Michel Picon : Sur la forme, ça s'est bien passé, sur le fond, il y a beaucoup d'inquiétudes. Mais le pire n'étant jamais certain, les sujets que nous avons évoqués ont probablement tous une solution. À l'ordre du jour, bien évidemment, il y avait les droits de douane mis en place par la présidence Trump, qui perturbent un petit peu. Nous, organisations patronales, avons réaffirmé notre souhait d'avoir une réponse mesurée, graduée et en tout état de cause européenne. Ce à quoi le gouvernement travaille sous l'impulsion du ministre de l'Économie et des Finances, que j'ai trouvé à sa tâche et tout à fait calme, à hauteur de la situation.

"On ne répond pas à la folie par la folie."

Michel Picon, président de l'U2P

à franceinfo

Il y aura plein de pleins de mesures dans les trois prochaines semaines qui seront annoncées.

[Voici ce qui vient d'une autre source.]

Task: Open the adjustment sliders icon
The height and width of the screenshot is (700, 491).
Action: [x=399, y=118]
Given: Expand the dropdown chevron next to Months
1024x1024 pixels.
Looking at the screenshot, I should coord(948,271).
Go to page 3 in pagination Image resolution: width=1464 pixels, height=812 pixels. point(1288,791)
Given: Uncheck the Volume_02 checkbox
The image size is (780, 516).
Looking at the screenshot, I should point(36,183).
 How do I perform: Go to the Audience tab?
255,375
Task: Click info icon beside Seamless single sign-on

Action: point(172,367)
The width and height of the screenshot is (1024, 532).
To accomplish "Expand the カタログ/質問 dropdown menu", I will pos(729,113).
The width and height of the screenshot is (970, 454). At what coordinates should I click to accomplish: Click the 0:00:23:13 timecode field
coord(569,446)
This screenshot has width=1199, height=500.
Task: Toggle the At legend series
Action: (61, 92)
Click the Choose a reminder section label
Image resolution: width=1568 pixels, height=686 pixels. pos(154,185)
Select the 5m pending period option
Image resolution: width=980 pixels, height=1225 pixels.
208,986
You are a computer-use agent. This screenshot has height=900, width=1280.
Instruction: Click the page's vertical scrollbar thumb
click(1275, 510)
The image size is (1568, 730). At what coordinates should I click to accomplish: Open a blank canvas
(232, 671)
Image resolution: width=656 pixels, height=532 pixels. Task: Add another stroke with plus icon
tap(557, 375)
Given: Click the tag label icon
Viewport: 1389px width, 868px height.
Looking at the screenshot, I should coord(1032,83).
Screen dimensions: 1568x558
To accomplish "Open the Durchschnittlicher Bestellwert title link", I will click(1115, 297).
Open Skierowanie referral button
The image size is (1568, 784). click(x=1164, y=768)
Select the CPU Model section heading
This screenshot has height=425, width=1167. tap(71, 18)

Bien évidemment, il y a les sujets de GAFAM. Il y a le risque aussi de pénétration plus forte des Chinois qui vont voir leur marché aux États-Unis fermé. On a évoqué tous ces sujets, mais rien n'est arbitré et en tout état de cause, ça ne pourra être arbitré que de manière européenne.

À propos des GAFAM, les géants du numérique américain (Google, Apple, Facebook, Amazon, Microsoft), que pensez-vous de la question d'une éventuelle imposition européenne de ces entreprises-là ?

Je pense qu'elle n'est pas exclue, mais il faut la faire de manière mesurée. Il faut mesurer le retour que cela aura : une augmentation des prix pour nos concitoyens, et aussi les conséquences qu'il pourrait y avoir à des mesures de rétorsion. Je pense à l'industrie touristique et particulièrement à nos hôteliers, qui sont dépendants pour certains à plus de 30% de leur chiffre d'affaires par une société qui s'appelle Booking. Bien sûr, tout cela demande beaucoup de pondération et beaucoup de réflexion avant d'agir.

Pour revenir sur ces droits de douane, Donald Trump a suspendu ceux qui visent entre autres l'UE pour 90 jours. Cela ne vous rassure pas ?

Non, ce n'est pas rassurant, parce qu'il reste 10% tout de même de droits de douane. Dans sa grande générosité, il est passé de 20% à 10%, pour l'ensemble des produits qui vont sur son sol, mais également 25% pour l'acier, l'aluminium et d'autres dispositions.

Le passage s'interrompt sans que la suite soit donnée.